R_merge = Σ|I − <I>|/ΣI, where I is the measured intensity for reflections with indices hkl.

R_work = Σ‖F_obs| − |F_calc‖/Σ|F_obs|.

R_free has the same formula as R_work, except that calculation was made with the structure factors from the test set.

Virus-Fab complex formation.

The 2H2 Fab was added to ∼100 μl of immature virus at pH 7.0 in phosphate buffer at 4°C. High (∼50×) and low (∼1×) ratios of the Fab molecule relative to each prM molecule in the virus were used for incubation of the virus-Fab complex for several hours. The approximate relative ratios of these concentrations were estimated from the intensity of staining on an SDS-PAGE gel (Fig. 1). Aliquots of these samples were flash-frozen on Quantifoil holey carbon grids by hand blotting in a biosafety cabinet. The pH of these samples was then lowered to pH 6.0 in steps of 0.2, and aliquots were again used to prepare cryoEM grids. Finally, the pH was returned to pH 7.0 in one step and used to prepare cryoEM grids. Each pH change was performed by centrifuging the sample in a Millipore Centricon unit (100-kDa cutoff) at 10,000 rpm for 10 min at 4°C.

Fig 1 — SDS-PAGE gel showing the concentration ratio of 2H2 Fab to prM. (a) Immature DENV complexed with a high concentration of 2H2 Fab. (b) Immature DENV complexed with a low concentration of 2H2 Fab. M, molecular size marker.

Data collection and single-particle reconstruction.

Images of each sample were taken on a CM200 FEG transmission electron microscope (Philips/FEI) at a magnification of ×51,000 under low-dose conditions (∼20 e/Å²) and recorded on Kodak SO-163 films. The micrographs were digitized using a Nikon 9000 scanner with a 6.35-μm step size. Particles were selected manually with the boxer program in EMAN (20, 21). The microscope contrast transfer function parameters for each micrograph were first determined using an automated fitting method (22) and then manually verified and corrected using the EMAN ctfit graphic program.

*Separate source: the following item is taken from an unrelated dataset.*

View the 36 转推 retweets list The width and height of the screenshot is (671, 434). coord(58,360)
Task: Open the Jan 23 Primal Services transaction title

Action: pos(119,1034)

To avoid model bias, 5 “random” initial models per data set were generated by random particle orientation assignment. Iterative refinement processes, including two-dimensional (2-D) particle alignments and 3-D icosahedral reconstructions, were performed using the program jspr.py (23) with the EMAN/EMAN2 program (20, 21). The Fourier shell correlation (FSC) between structures built from the five independent models was then calculated to evaluate the convergence. Among the converged data sets, particles with stable orientations and centers were kept for further refinement.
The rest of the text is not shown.